Extracted records:

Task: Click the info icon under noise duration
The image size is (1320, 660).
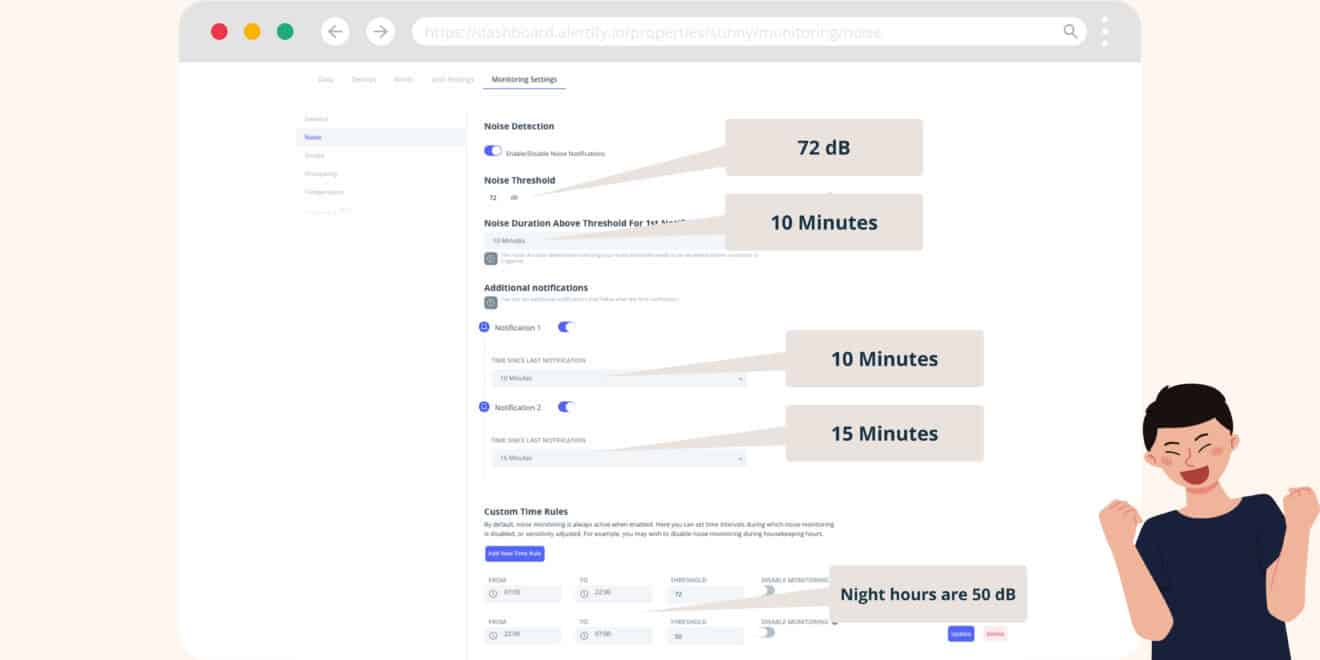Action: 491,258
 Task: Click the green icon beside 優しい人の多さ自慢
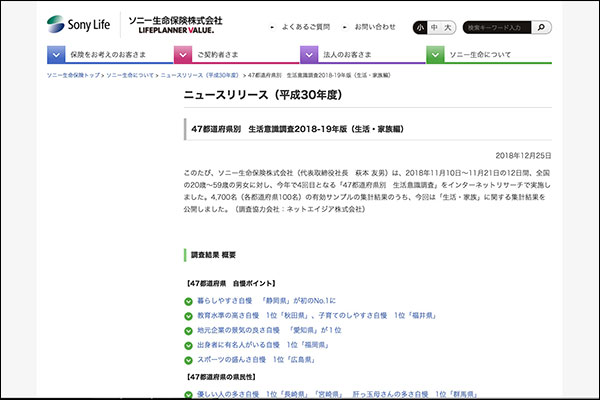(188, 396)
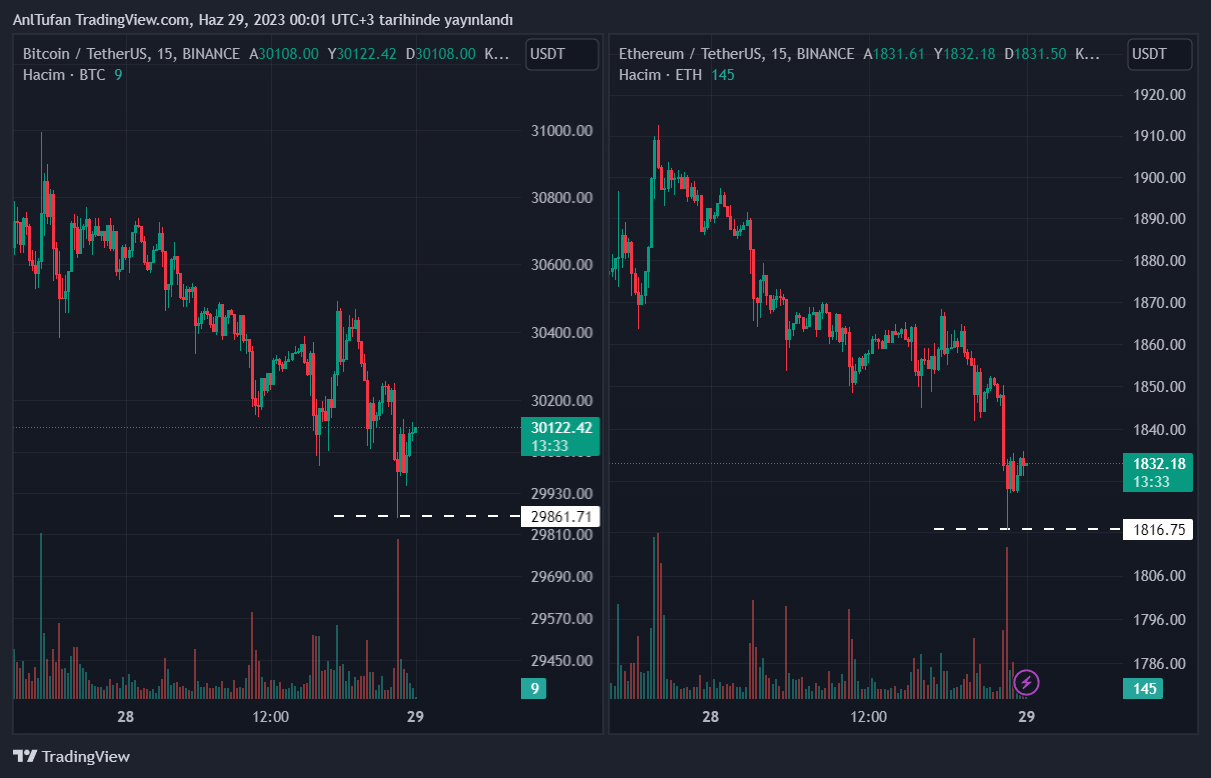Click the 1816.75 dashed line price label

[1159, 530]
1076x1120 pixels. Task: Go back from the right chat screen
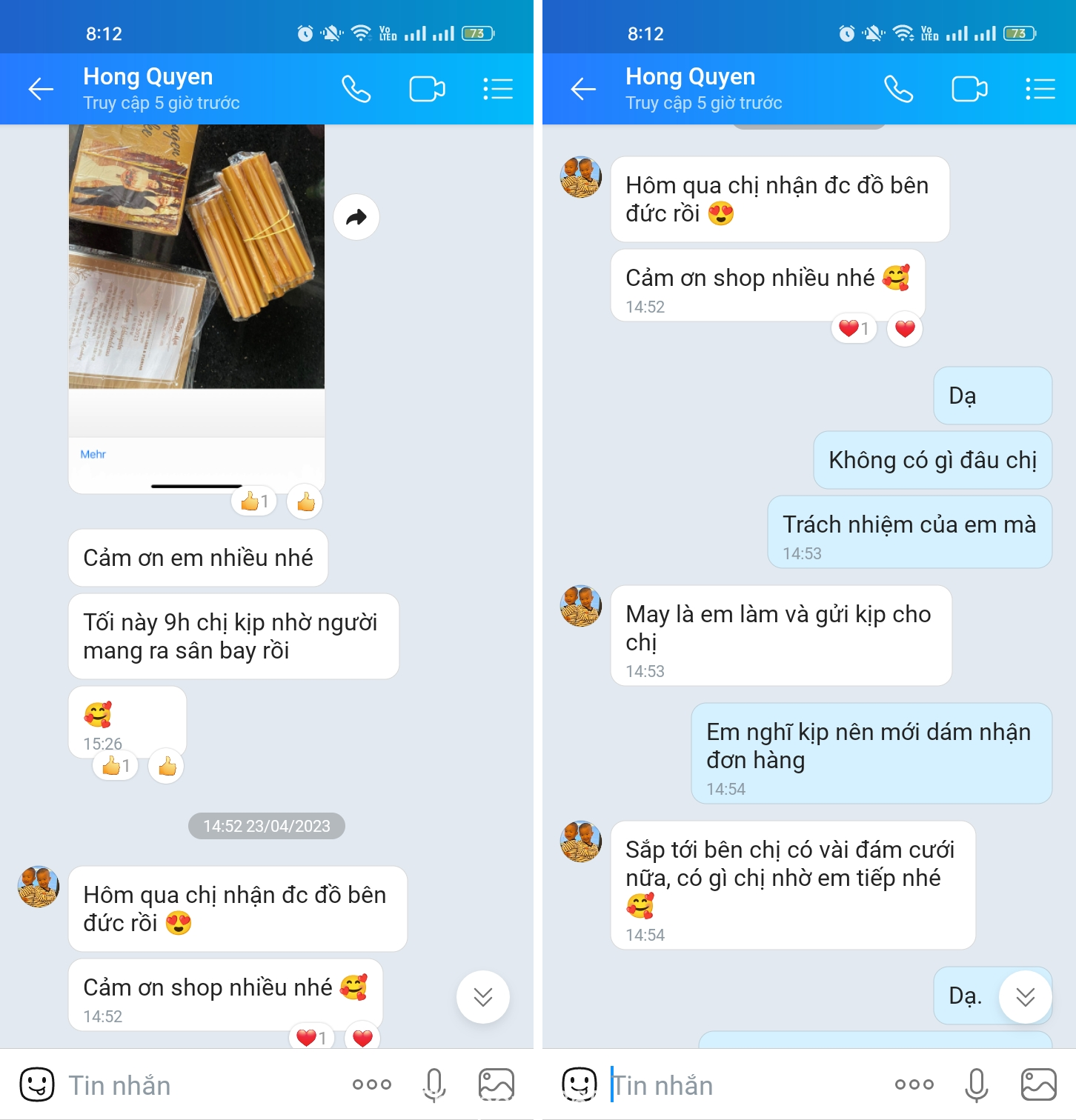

→ Exercise goal
Reproduce every record above exactly, but leave out the pictures.

→ Answer
Task: Click the info icon under noise duration
The image size is (1320, 660).
Action: 491,258
 Task: Click the green icon beside 優しい人の多さ自慢
(188, 396)
Click the 1816.75 dashed line price label

[1159, 530]
1076x1120 pixels. Task: Go back from the right chat screen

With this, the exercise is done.